Park View School, defendant, is an Arizona nonprofit corporation based in Prescott Valley, Arizona. It operates two charter schools that receive funding from the state of Arizona. That funding is paid in monthly installments beginning in July, the start of the fiscal year. The payments are based on reported school enrollment. The schools submit a budget of anticipated expenses to the Arizona State Board for Charter Schools at the beginning of the year. The firm’s operations and finances were managed by Debra K. Slagle, also a defendant.

This action is based on two offerings, the first in 2011 and the second in 2016. In 2011 Park View was a conduit borrower for a $6.625 million by Pima Industrial Development Authority. The bonds were issued subject to an indenture agreement that governed disbursement of the bond proceeds and repayment of the bond investors. The 2011 Indenture provided that the trustee deposit almost $250,000 of the bond proceeds into an Operating Reserve Fund to protect investors. The bonds were to build the school facilities.

Monthly deposits were required to be made to cover the operating expenses under the terms of the 2011 bond offering to an Operating Reserve Fund. Ms. Slagle, however, made 12 requested over a four-year period, beginning in May 2012, to withdraw funds. While she certified that each request was permissible, that claims were incorrect.

The school was unable to replenish the withdrawals despite efforts by Ms. Slagle to aid the project. By January 2016 Park View was essentially out of cash and owed $400,000. Ms.
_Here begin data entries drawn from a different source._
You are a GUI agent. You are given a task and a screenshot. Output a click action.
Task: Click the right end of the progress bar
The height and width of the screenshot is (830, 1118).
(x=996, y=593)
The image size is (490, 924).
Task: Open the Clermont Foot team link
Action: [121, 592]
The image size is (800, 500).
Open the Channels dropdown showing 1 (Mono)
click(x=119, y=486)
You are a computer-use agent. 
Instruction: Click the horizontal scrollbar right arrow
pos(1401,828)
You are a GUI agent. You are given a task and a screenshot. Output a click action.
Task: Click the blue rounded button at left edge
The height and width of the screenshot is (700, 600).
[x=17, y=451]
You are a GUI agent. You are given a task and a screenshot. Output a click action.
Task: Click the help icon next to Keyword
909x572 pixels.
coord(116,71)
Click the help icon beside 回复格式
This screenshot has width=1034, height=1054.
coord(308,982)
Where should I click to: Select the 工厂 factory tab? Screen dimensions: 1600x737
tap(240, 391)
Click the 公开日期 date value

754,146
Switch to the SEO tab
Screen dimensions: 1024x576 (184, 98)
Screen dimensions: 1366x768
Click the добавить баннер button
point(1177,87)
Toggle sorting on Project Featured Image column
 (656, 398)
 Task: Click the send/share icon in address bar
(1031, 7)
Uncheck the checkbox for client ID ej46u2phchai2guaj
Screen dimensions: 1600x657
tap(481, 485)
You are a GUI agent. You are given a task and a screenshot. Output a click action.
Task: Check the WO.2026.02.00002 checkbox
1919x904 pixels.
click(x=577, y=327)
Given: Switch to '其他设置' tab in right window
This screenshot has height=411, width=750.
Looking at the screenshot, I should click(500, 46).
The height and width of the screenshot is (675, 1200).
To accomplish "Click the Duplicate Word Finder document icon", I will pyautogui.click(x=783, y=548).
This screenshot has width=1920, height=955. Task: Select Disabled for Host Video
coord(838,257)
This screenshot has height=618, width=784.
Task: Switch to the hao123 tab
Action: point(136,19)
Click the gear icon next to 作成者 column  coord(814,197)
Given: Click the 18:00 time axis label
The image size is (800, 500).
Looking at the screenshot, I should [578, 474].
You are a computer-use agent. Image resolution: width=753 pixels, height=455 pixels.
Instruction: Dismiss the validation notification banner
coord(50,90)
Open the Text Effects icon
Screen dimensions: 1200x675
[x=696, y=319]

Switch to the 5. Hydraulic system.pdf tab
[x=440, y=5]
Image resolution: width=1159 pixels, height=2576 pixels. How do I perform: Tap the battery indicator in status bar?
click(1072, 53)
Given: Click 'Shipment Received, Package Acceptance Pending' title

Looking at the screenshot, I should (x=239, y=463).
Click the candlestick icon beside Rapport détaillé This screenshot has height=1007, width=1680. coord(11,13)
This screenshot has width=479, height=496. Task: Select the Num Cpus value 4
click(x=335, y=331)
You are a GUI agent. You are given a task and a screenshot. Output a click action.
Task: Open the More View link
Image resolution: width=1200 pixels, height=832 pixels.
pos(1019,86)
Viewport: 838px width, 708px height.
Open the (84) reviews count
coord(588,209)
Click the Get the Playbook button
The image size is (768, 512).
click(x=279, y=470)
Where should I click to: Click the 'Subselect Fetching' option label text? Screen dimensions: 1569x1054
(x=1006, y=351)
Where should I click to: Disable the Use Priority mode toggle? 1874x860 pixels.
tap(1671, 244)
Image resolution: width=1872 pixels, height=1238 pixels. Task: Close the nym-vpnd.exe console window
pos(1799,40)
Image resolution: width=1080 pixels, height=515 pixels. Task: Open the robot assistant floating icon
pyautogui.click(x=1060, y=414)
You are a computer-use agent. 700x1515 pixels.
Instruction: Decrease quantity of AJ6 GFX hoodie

Slagle made four requests totaling $31,900 from the Operating Reserve Fund and a total of $46,000 from the Repair and Replacement Fund. Each request certified that it was for unbudgeted expenses or repair and replacement costs. In fact, most of the funds were used to cover payroll and to pay other operating expenses.

In 2016 Ms. Slagle decided to seek another bond offering to repay the 2011 bonds and other debt. The Official Statement for the offering was posted on the Municipal Securities Rulemaking Board’s Electronic Municipal Market Access system in April 2016.

The statement was based on a feasibility study for the next two years that contained projects showing Park View as profitable. The projections contained material errors, understating, for example, the operating expenses for 2016 by 20%. Key to the projections was an expense reduction program. The statement and projections were created by Ms. Slagle.

The offering materials did not disclose the operating difficulties of Park View. While the projections were based on an expense reduction program, it had not in fact been adopted or implemented. Without that program Park View’s on-going financial difficulties would preclude meeting the projections in the offering materials.

No debt reduction was ever adopted. By early the next year Park View defaulted. It was April 2017, one year after the offering. The complaint alleges violations of each subsection of Securities Act Section 17(a) and Exchange Act Section 10(b). The action is pending.